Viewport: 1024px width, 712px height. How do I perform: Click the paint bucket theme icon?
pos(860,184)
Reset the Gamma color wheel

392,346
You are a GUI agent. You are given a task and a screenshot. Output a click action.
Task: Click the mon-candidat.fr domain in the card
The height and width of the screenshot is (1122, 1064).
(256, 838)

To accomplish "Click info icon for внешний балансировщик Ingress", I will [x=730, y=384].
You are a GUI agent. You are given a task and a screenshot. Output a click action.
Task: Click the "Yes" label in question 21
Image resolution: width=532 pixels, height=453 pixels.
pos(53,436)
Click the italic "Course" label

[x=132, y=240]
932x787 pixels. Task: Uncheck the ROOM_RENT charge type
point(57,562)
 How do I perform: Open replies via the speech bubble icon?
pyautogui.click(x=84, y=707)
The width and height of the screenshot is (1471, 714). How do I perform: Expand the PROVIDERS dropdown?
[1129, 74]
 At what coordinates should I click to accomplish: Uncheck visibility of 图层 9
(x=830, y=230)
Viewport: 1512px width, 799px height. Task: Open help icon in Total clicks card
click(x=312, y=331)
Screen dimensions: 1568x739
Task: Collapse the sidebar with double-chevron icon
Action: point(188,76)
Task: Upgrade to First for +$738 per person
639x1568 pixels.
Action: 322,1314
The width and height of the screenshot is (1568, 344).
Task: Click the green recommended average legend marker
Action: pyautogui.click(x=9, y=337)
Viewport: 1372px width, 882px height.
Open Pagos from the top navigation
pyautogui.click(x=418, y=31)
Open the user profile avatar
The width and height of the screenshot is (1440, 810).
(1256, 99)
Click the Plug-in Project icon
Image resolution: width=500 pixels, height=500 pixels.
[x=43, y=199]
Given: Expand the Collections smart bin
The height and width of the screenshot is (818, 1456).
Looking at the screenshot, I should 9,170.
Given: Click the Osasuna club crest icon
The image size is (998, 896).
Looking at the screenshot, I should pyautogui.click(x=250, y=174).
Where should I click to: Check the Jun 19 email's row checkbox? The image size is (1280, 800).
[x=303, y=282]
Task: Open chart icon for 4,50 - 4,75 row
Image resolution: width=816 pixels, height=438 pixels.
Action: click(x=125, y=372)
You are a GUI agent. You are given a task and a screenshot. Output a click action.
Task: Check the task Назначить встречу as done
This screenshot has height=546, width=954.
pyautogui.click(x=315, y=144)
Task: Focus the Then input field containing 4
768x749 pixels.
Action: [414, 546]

———

Each entry needs to be transcribed exactly.

[REPLY]:
Viewport: 1024px width, 712px height. How do I perform: Click the paint bucket theme icon?
pos(860,184)
Reset the Gamma color wheel

392,346
You are a GUI agent. You are given a task and a screenshot. Output a click action.
Task: Click the mon-candidat.fr domain in the card
The height and width of the screenshot is (1122, 1064).
(256, 838)

To accomplish "Click info icon for внешний балансировщик Ingress", I will [x=730, y=384].
You are a GUI agent. You are given a task and a screenshot. Output a click action.
Task: Click the "Yes" label in question 21
Image resolution: width=532 pixels, height=453 pixels.
pos(53,436)
Click the italic "Course" label

[x=132, y=240]
932x787 pixels. Task: Uncheck the ROOM_RENT charge type
point(57,562)
 How do I perform: Open replies via the speech bubble icon?
pyautogui.click(x=84, y=707)
The width and height of the screenshot is (1471, 714). How do I perform: Expand the PROVIDERS dropdown?
[1129, 74]
 At what coordinates should I click to accomplish: Uncheck visibility of 图层 9
(x=830, y=230)
Viewport: 1512px width, 799px height. Task: Open help icon in Total clicks card
click(x=312, y=331)
Screen dimensions: 1568x739
Task: Collapse the sidebar with double-chevron icon
Action: point(188,76)
Task: Upgrade to First for +$738 per person
639x1568 pixels.
Action: 322,1314
The width and height of the screenshot is (1568, 344).
Task: Click the green recommended average legend marker
Action: pyautogui.click(x=9, y=337)
Viewport: 1372px width, 882px height.
Open Pagos from the top navigation
pyautogui.click(x=418, y=31)
Open the user profile avatar
The width and height of the screenshot is (1440, 810).
(1256, 99)
Click the Plug-in Project icon
Image resolution: width=500 pixels, height=500 pixels.
[x=43, y=199]
Given: Expand the Collections smart bin
The height and width of the screenshot is (818, 1456).
Looking at the screenshot, I should 9,170.
Given: Click the Osasuna club crest icon
The image size is (998, 896).
Looking at the screenshot, I should pyautogui.click(x=250, y=174).
Where should I click to: Check the Jun 19 email's row checkbox? The image size is (1280, 800).
[x=303, y=282]
Task: Open chart icon for 4,50 - 4,75 row
Image resolution: width=816 pixels, height=438 pixels.
Action: click(x=125, y=372)
You are a GUI agent. You are given a task and a screenshot. Output a click action.
Task: Check the task Назначить встречу as done
This screenshot has height=546, width=954.
pyautogui.click(x=315, y=144)
Task: Focus the Then input field containing 4
768x749 pixels.
Action: [414, 546]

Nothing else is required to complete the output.